Scientific classification
- Domain: Bacteria
- Kingdom: Bacillati
- Phylum: Actinomycetota
- Class: Actinomycetes
- Order: Propionibacteriales
- Family: Propionibacteriaceae
- Genus: Naumannella Rieser et al. 2012
- Type species: Naumannella halotolerans Rieser et al. 2012
- Species: N. cuiyingiana; N. halotolerans; N. huperziae;

= Naumannella =

Genus of bacteria

Naumannella is a bacterial genus from the family Propionibacteriaceae. It was first described in 2015 and is named after the German bacteriologist Helmut Naumann, who made significant contributions to the study of anaerobic bacteria. The genus currently consists of a single species, Naumannella halotolerans.
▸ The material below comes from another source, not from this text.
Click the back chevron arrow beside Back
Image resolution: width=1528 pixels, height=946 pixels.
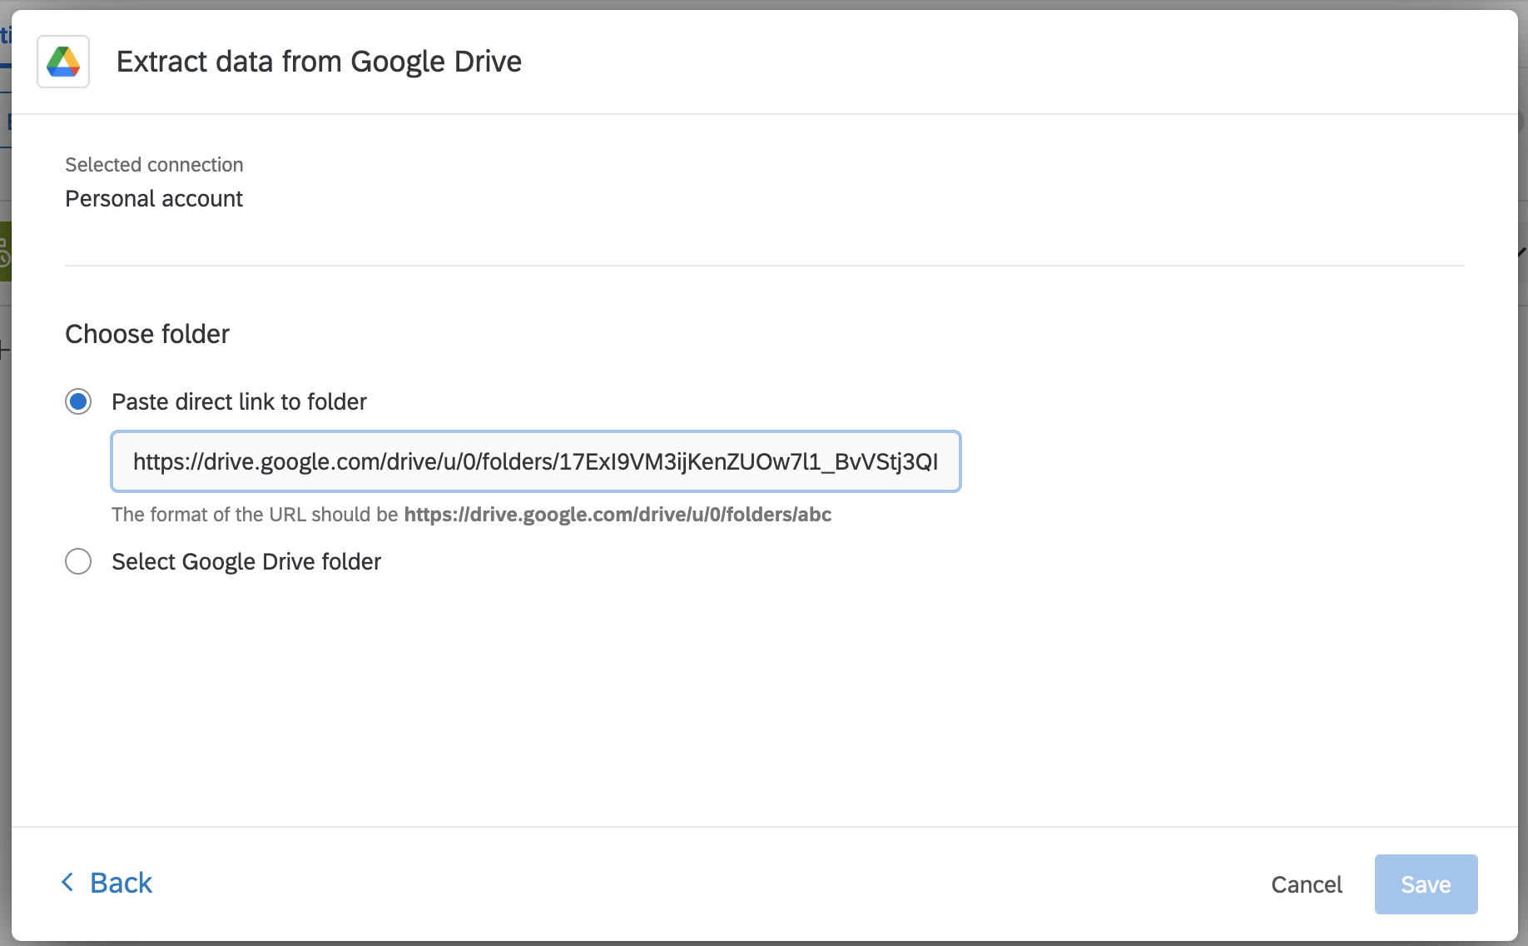69,882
This bacterium was isolated from saline soil, indicating its ability to survive in environments with high salt concentrations.

==Phylogeny==
The currently accepted taxonomy is based on the List of Prokaryotic names with Standing in Nomenclature (LPSN) and National Center for Biotechnology Information (NCBI).

| 16S rRNA based LTP_10_2024 | 120 marker proteins based GTDB 10-RS226 |
|---|---|
| Naumannella / / N. halotolerans Rieser et al. 2012; / / N. cuiyingiana Tian et al. 2017; / N. huperziae Sun et al. 2017 | Naumannella / / N. cuiyingiana; / N. halotolerans |

== Morphology and Physiology ==
Naumannella halotolerans is a Gram-positive, non-motile bacterium. It is rod-shaped and can form short chains or occur singly. Like other members of the Propionibacteriaceae family, Naumannella is anaerobic, meaning it thrives in environments devoid of oxygen. However, it is halotolerant, capable of growing in high salt concentrations, a trait that distinguishes it from other closely related genera.

== Habitat and Ecology ==
This bacterium was first isolated from saline soils in Germany. Its ability to tolerate high salinity suggests it is well-adapted to extreme environments, such as salt flats, saline lakes, or coastal soil. Its ecological role in such environments is not entirely understood, but it is likely involved in the degradation of organic matter and may play a role in nutrient cycling in saline ecosystems.